The opinion of the court was delivered by: Lawrence J. O'Neill United States District Judge
Plaintiff is a state prisoner proceeding pro se in a civil rights action pursuant to 42 U.S.C. § 1983. Pending before the court are Plaintiff's motions for reconsideration.
On August 2, 2007, an order was entered, denying Plaintiff leave to proceed in forma pauperis pursuant to 28 U.S.C. § 1915(g) and directing Plaintiff to submit the $250 filing fee for a civil action. Plaintiff was denied leave to proceed in forma pauperis on the ground that he had suffered three previous dismissals for failure to state a claim or frivolousness.
The court found that Plaintiff had, on three or more prior occasions, suffered three dismissal counting as "strikes," pursuant to 28 U.S.C. § 1915(g). Jameson v. Ratelle, 96-0299 J (CM) (So. Dist. Cal. Jan. 27, 1997); Jameson v. Cal. Dept. Of Corrections, 96-1175 H (So. Dist. Cal. Jan. 24, 1997); Jameson v. Richard J. Donovan Correctional Facility, 96-1797 K (So. Dist. Cal. Jan. 22, 1997). Because Plaintiff failed to allege facts indicating that he was in imminent danger of serious physical injury, Plaintiff was denied leave to proceed in forma pauperis.
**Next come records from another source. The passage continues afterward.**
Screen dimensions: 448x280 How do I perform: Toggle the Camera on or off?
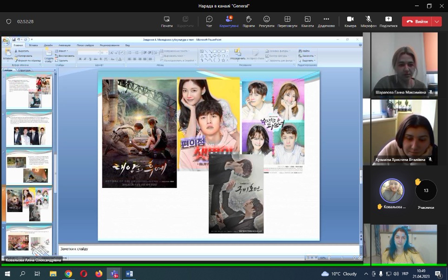click(x=350, y=21)
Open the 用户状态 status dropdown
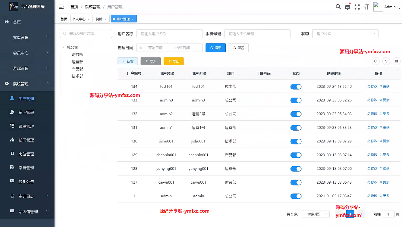Viewport: 402px width, 227px height. 345,34
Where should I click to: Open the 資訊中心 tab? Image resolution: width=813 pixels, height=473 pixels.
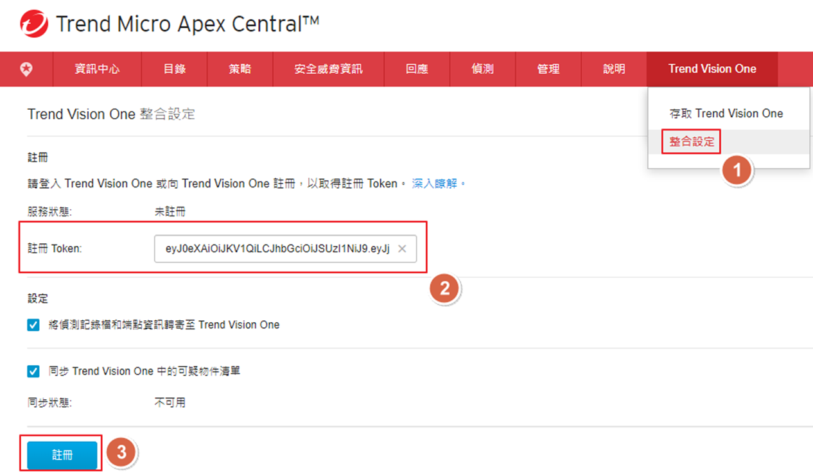point(97,69)
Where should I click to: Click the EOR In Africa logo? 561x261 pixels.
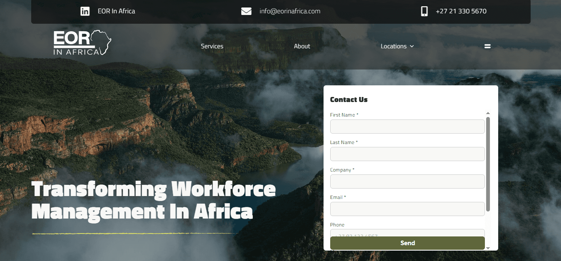tap(82, 42)
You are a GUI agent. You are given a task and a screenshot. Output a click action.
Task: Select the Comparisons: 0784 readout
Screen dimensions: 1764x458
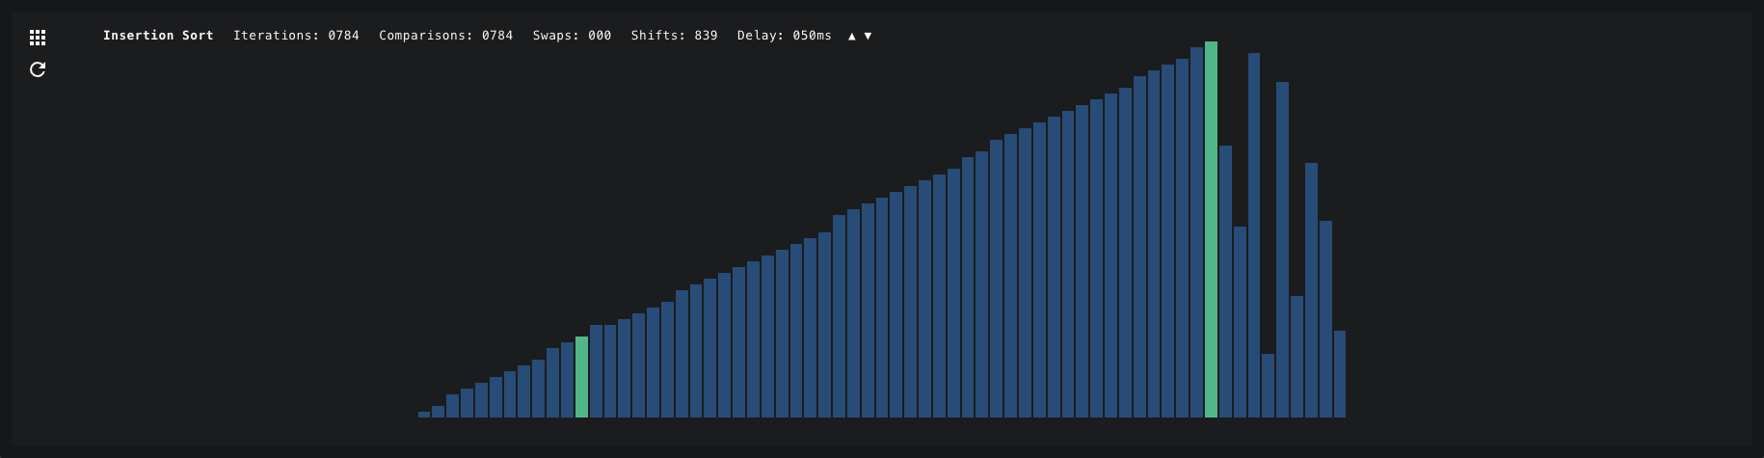point(445,36)
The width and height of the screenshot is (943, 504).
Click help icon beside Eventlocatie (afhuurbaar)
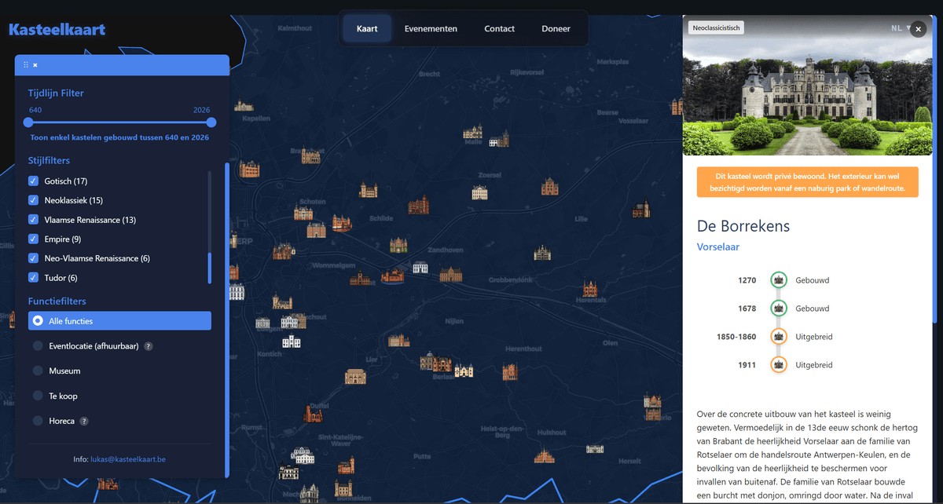(x=149, y=346)
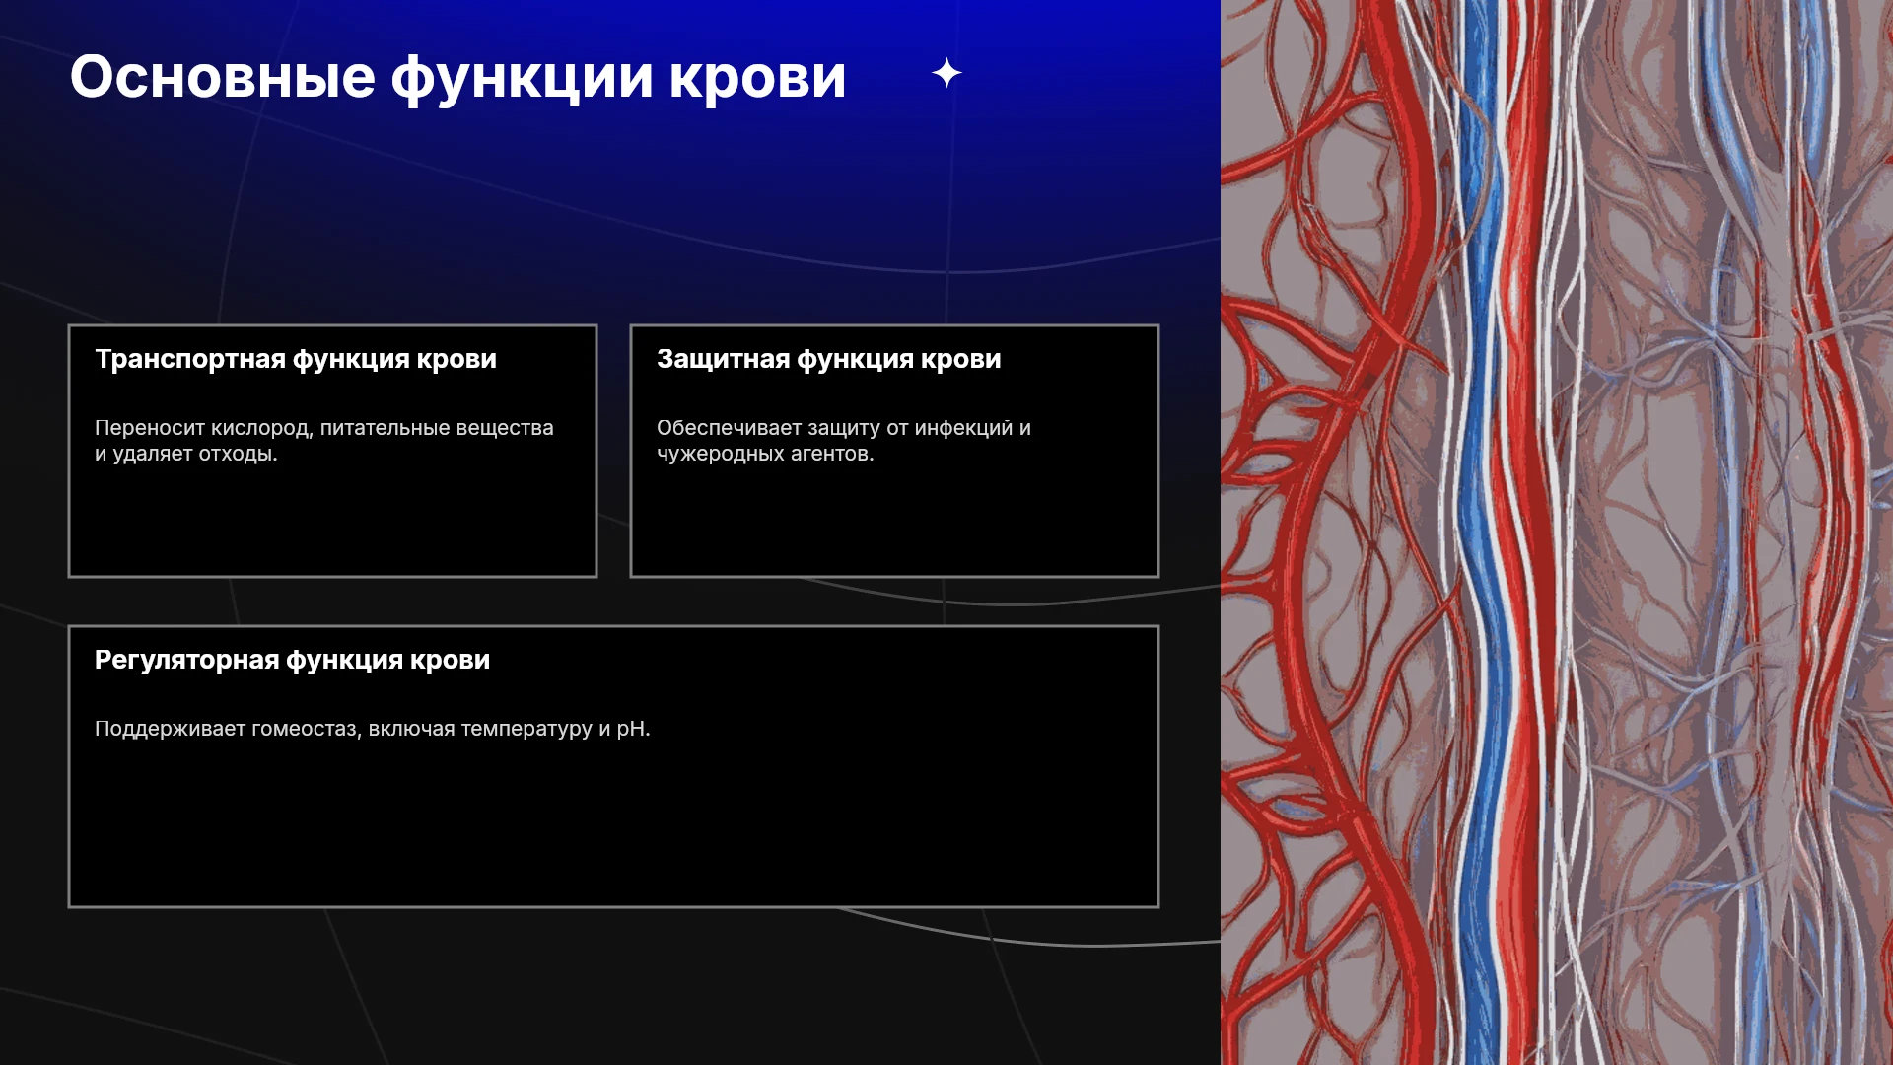Click the blood vessels illustration

pyautogui.click(x=1557, y=533)
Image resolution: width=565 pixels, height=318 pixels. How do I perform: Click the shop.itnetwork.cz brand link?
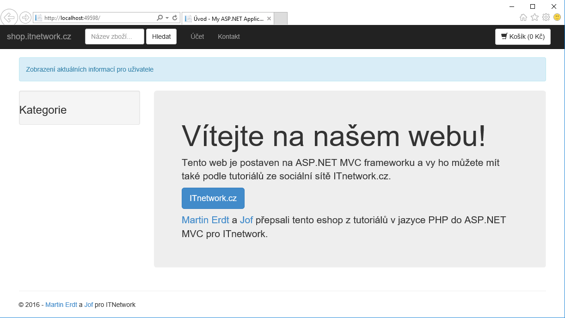pos(39,37)
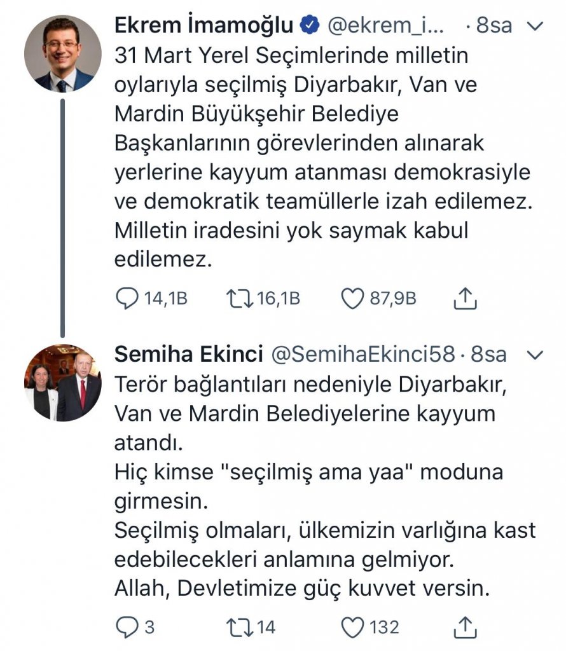Viewport: 566px width, 651px height.
Task: Open Ekrem İmamoğlu tweet options chevron
Action: click(536, 26)
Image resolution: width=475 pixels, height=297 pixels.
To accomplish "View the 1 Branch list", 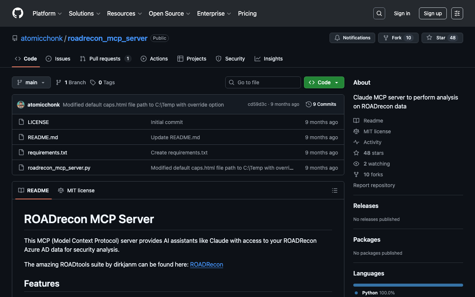I will [x=71, y=82].
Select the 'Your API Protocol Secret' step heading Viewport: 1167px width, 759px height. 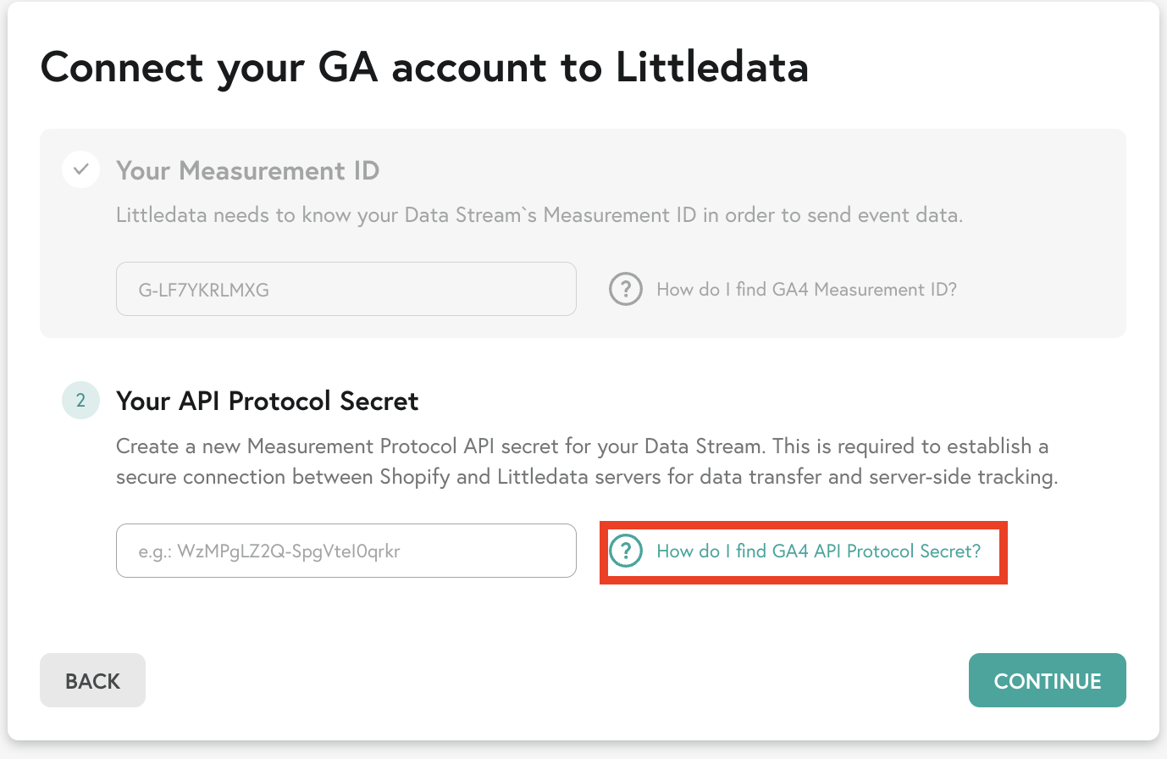(268, 401)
On August 17, 2007, Plaintiff filed a motion for reconsideration. In this motion, Plaintiff argues that the cases relief upon by the court should not count as "strikes." Plaintiff argues that he does not have records of the previous cases, and can not therefore challenge them. Plaintiff also challenges the imposition of the $250 filing fee on the ground that the filing fee was $150 at the time this action was filed. Plaintiff also states that he has arranged to "have someone in the institution where he is offer to send $100 out to his family to assist in paying of the initial fee balance, and was expecting to have his family add the $5.70 t the $100 and pay the court the entire fee."
Plaintiff also seeks reconsideration of the September 27, 2007, order denying as moot an earlier motion for reconsideration of a finding and recommendation. The court denied that motion as moot, as the court had entered an order adopting the finding and recommendation. The recommendation at issue is the January 29, 2007, finding and recommendation that Plaintiff be denied leave to proceed in forma pauperis pursuant to 28 U.S.C. § 1915(g). On August 2, 2007, an order was entered by the District Court, denying Plaintiff's application to proceed in forma pauperis. The recommendation is therefore moot.
Federal Rule of Civil Procedure 60(b) governs the reconsideration of final orders of the district court. The rule permits a district court to relieve a party from a final order or judgment on the grounds of: "(1) mistake, inadvertence, surprise, or excusable neglect; (3) fraud . . . of an adverse party, . . . or (6) any other reason justifying relief from the operation of the judgment." Fed.R.Civ.P. 60(b). The motion for reconsideration must be made within a reasonable time, in any event, "not more than one year after the judgment, order, or proceeding was entered or taken." Id.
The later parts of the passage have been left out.